### Приведённый текст
►

А.В. Непонятно, что за этими метафорами стоит, я не понимаю. Скажи, что ты имеешь в виду. Я тебе пытаюсь предельно конкретно ответить от этого текста. Что значит — культура все время обращается к хаосу, как это понимать? Вот Анаксагор обратился к хаосу и дал ответ — апейрон, и дальше пошел. Где он снова обращается к хаосу? Демокрит обратился к хаосу, дал ответ — существуют первоначальные атомы, неизменной формы, разной формы определенной, которая не меняется, и он строит свой космос, он больше к хаосу не обращается. Он обращается к хаосу только в том смысле это второй этап, что дальше идет теоретическое построение этого космоса и освоение всего этого. Вот Платон, он все время перепридумывает, потому что ему все время непонятно, но он хочет придумать как из хаоса возникает космос.
Что значит культура все время возвращается к хаосу?
Л.Б. Рассказываю. Я не знаю как Анаксагор обращается к хаосу, надо еще посмотреть. Как это происходит в Средневековье: постоянно в одной части выстраивают инструментарий опрощения, проблематикой обнаружения себя для бога, а потом дальше он изображает стихию своей мучительной несообразности. Он постоянно воспроизводит движение к собственному хаосу. Или Аквинский, который построил систему, но когда он умирает, он говорит — все, что я придумал, это была солома.
В Средневековье постоянно какое-то выстраивание системы понятий, своих отношений с богом, а потом это опять возвращение, воспроизведение средневекового предстояния перед богом, которое... Хаос Средневековья — это предстояние человека перед богом и неискупленность греха, это постоянное обращение. Ты можешь выстроить себя в ритуалистике, культовости.
А.С. Разные формы обращения к хаосу?
А.В. То есть, хаос Средневековья понимаешь.

◄

### Задание 1
Скопируйте из беседы о хаосе фрагмент, начиная с «В Средневековье постоянно» и заканчивая «в ритуалистике, культовости.».
### Задание 2
Что, по словам Л.Б. в беседе о хаосе, сказал Аквинский перед смертью?
### Задание 3
Подхватите беседу о хаосе и продолжите её после последней реплики.
Материал здесь никакой роли не играет.

### Исходный материал

►

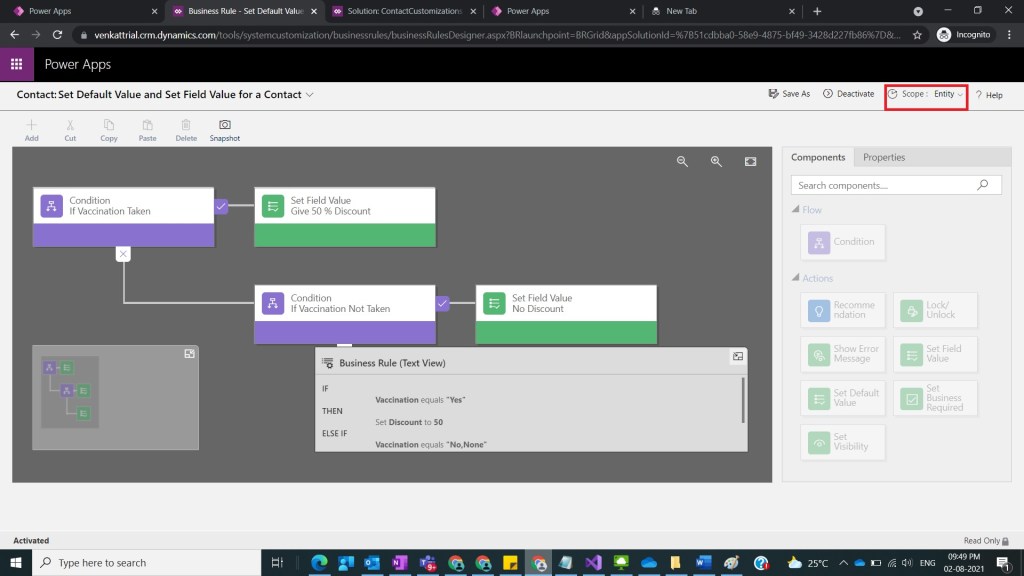
Task: Click the Search components input field
Action: pyautogui.click(x=883, y=185)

◄

### Ожидаемый ответ 1
В Средневековье постоянно какое-то выстраивание системы понятий, своих отношений с богом, а потом это опять возвращение, воспроизведение средневекового предстояния перед богом, которое... Хаос Средневековья — это предстояние человека перед богом и неискупленность греха, это постоянное обращение. Ты можешь выстроить себя в ритуалистике, культовости.

### Ожидаемый ответ 2
Что всё, что он придумал, было соломой.

### Ожидаемый ответ 3
Л.Б. Я имею в виду не греческий термин «хаос», а именно до-культурную стихию.
А.В. То есть, правильно ли я тебя понимаю, что ты обнаруживаешь это обращение вновь и вновь?
Л.Б. Да, правильно.
А.В. Во-первых, в том, что человек, конкретный мыслитель обращается к разным проблемам и каждый раз начинает их решать из хаоса нерешенности. Тот же Августин, каждая глава — это отдельная проблема, которой он занимается, проблема времени, проблема памяти.
Л.Б. Нет.
А.В. Правильно ли я тебя понимаю, что обращенность культуры к хаосу, это разные мыслители, которые обращаются к каким-то исходным проблемам? Правильно ли я понимаю, что есть определённые точки, где человек к этому обращается? Все это есть, так или иначе, и этого нету в тексте.
Л.Б. Да.
А.В. В тексте есть другое, то, на что мы никогда не обращали внимания. Это то, что он назвал могуществом монолитной культуры.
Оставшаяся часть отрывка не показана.